Thank you for feedback and careful consideration of our paper. We are glad that you appreciated our effort in running experiments on a wide range of models and datasets. It was important to us to have experiments that represented modern LLMs generally and not just a particular pair of models. We will use the rest of this response to clarify your other questions.'
The reviewer suggests centering diagonal structure as the main message (rather than Claims 1 and 2). We agree; however, to clarify, we intend for Claims 1 and 2 to be taken together as defining the diagonal structure that we observe. This is what we meant when we wrote that the claims "seem unremarkable on their own, but together are quite surprising"). We will clarify this point in the camera-ready version.
The reviewer also notes that consecutive layers within the same model appear to show high similarity and asks how this relates to Claim 1. We agree that consecutive layers within a single model often generate similar activations (which would be expected because of residual connections). However, more distant layers tend to generate increasingly different activations. This can be seen indirectly even in cross-model affinity matrices: If all the layers in a model generated similar representations, then you would not see diagonal structure in cross-model comparisons because you would have that which would not give diagonal structure. Diagonal structure in cross-model comparisons is only possible because layers within a model can be distinguished by depth (Claim 1).
We also agree that more numerical description of diagonal structure generally would be helpful, and have already prepared expanded statistical tests of diagonal structure which we plan to include in the camera ready.
Finally, the reviewer suggests studying how similarity "decays" as layers get further apart. We actually generated decay curve plots that show similarity as a function of the distance between layers, but did not end up including them. In particular, we never found a good way for visualizing these decay curves for cross-model comparisons. However, the reviewer makes a good case that even within-model decay curve plots would be valuable addition which we will include in the camera ready.

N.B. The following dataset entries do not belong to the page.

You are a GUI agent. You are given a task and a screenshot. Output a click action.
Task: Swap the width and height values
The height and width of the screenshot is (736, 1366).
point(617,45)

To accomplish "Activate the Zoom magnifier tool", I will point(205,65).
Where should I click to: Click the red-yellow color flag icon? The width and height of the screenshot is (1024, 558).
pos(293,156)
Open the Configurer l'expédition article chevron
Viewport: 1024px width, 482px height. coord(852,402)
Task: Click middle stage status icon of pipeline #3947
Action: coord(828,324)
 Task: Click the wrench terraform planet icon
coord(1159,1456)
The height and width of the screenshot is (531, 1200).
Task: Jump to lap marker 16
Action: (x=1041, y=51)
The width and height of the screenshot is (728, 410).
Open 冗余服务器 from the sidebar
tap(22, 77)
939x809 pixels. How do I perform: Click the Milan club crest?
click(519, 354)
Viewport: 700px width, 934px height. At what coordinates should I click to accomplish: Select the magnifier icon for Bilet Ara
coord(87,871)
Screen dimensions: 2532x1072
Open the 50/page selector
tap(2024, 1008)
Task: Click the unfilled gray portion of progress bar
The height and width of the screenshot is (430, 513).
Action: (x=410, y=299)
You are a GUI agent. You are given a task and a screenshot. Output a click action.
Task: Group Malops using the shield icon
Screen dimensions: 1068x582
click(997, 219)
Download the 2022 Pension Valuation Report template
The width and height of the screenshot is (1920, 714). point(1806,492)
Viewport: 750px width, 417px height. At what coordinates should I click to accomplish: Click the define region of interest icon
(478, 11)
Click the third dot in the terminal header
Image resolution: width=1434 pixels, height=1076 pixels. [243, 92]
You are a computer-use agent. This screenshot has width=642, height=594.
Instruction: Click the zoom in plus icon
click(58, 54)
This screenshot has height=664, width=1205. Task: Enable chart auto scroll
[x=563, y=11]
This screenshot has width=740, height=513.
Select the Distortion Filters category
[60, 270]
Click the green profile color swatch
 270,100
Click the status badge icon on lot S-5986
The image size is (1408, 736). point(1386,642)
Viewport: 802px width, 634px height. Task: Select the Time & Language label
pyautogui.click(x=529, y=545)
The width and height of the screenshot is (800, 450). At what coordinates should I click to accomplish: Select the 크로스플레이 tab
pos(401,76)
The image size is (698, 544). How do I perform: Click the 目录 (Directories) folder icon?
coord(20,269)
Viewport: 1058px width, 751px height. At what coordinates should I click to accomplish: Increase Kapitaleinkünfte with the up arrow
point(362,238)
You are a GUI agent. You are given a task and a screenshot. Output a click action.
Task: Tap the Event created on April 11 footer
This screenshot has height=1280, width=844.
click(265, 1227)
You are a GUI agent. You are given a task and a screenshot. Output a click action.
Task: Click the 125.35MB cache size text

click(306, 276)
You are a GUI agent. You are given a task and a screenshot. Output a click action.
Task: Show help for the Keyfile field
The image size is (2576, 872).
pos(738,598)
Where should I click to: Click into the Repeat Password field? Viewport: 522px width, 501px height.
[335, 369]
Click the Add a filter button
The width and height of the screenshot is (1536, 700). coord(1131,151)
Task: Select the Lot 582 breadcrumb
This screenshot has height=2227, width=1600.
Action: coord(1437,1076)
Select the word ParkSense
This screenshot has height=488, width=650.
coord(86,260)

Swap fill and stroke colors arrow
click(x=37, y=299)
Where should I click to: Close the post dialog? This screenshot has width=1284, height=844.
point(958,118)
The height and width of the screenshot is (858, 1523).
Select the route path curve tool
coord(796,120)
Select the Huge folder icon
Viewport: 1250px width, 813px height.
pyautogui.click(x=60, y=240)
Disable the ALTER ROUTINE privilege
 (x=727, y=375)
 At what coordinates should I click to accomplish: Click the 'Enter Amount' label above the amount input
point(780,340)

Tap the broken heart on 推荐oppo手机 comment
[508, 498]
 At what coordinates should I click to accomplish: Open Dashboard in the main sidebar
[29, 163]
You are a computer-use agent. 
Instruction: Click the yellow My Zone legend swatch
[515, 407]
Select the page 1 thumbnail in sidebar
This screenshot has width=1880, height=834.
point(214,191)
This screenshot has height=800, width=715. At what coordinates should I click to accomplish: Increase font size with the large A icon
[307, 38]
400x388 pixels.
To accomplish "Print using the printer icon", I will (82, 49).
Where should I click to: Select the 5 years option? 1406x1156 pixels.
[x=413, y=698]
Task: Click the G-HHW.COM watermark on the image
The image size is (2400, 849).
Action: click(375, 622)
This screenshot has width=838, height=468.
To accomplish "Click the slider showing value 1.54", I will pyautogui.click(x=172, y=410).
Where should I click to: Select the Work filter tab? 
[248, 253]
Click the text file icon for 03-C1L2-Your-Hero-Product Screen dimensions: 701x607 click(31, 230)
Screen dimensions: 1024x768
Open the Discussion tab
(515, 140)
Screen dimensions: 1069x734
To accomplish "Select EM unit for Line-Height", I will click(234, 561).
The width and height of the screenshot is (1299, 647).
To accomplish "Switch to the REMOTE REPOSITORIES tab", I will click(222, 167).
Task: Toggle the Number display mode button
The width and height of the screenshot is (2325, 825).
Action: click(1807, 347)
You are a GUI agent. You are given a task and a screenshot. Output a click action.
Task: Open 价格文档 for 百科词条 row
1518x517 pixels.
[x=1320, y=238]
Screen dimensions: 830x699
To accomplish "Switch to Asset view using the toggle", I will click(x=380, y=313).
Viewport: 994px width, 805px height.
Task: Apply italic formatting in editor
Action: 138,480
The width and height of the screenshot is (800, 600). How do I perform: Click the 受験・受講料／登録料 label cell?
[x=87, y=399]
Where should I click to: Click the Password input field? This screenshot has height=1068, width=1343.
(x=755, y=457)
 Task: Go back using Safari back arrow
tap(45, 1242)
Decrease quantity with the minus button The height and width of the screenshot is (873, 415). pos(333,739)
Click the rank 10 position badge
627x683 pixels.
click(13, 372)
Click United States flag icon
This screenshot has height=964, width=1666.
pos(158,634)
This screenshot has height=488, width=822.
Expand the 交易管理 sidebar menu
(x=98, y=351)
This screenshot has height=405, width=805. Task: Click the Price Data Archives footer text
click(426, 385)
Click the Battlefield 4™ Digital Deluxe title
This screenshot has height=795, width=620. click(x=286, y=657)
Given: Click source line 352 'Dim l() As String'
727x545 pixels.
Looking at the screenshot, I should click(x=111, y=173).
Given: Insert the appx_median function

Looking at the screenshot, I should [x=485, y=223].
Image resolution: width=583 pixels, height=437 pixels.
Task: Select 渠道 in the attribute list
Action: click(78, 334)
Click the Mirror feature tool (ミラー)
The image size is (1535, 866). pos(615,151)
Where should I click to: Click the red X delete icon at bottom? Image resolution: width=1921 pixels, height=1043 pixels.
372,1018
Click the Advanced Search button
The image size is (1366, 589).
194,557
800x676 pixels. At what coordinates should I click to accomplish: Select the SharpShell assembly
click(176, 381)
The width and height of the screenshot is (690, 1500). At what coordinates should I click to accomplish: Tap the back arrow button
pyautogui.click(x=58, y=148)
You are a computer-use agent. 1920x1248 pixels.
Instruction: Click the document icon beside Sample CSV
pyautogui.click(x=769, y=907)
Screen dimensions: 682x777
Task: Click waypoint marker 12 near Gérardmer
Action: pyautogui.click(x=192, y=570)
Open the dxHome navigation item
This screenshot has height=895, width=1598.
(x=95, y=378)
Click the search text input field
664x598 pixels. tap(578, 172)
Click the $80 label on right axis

At least, the diagonal structure should be mentioned in the abstract.
Sinces other reviewers all like the finding, and we do believe the presentation can be improved. I will raise my evaluation. Sorry for the bit late reply.
btw "numerical description of diagonal structure " , it would be nice to include them in the rebuttal here.
Reviewers overall liked the paper. Authors properly responded to comments. Perhaps reorient some of the claims around the diagonal structure or emphasise it a bit more.